Record extracts -
-=-=-

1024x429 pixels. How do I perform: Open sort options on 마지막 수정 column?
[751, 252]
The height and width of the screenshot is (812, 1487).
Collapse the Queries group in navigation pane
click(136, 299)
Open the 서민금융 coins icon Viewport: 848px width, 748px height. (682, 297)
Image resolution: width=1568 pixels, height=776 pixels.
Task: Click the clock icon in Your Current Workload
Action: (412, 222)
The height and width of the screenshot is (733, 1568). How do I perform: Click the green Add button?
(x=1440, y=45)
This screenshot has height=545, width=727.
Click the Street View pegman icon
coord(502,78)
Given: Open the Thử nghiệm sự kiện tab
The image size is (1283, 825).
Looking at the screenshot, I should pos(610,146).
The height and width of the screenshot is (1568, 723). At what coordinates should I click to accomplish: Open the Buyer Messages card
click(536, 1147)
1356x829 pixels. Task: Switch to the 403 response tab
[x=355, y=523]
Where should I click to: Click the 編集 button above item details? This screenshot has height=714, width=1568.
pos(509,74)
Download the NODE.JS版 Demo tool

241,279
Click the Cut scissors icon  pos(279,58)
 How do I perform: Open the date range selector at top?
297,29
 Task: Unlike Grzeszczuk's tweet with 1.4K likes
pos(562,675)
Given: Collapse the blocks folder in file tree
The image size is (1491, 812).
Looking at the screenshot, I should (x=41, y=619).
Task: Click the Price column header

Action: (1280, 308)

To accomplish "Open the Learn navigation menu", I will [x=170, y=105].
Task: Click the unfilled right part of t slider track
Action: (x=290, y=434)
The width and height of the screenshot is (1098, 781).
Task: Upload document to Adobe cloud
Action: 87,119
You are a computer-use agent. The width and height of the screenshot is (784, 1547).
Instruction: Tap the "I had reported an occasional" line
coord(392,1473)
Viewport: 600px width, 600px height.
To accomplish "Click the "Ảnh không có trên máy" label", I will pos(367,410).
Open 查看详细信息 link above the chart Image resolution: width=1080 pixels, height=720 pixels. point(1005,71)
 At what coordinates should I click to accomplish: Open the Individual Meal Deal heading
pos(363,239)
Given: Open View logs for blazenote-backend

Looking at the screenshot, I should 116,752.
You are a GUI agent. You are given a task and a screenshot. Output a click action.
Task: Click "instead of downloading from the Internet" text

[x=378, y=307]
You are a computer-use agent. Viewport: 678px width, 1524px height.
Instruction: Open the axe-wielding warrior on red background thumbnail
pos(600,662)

-=-=-

Task goal -
A verbatim transcription is required of the lines from the one with "of downloading from" through the final line of the entries above, and of nothing else.

Answer below -
Task: Click "instead of downloading from the Internet" text

[x=378, y=307]
You are a computer-use agent. Viewport: 678px width, 1524px height.
Instruction: Open the axe-wielding warrior on red background thumbnail
pos(600,662)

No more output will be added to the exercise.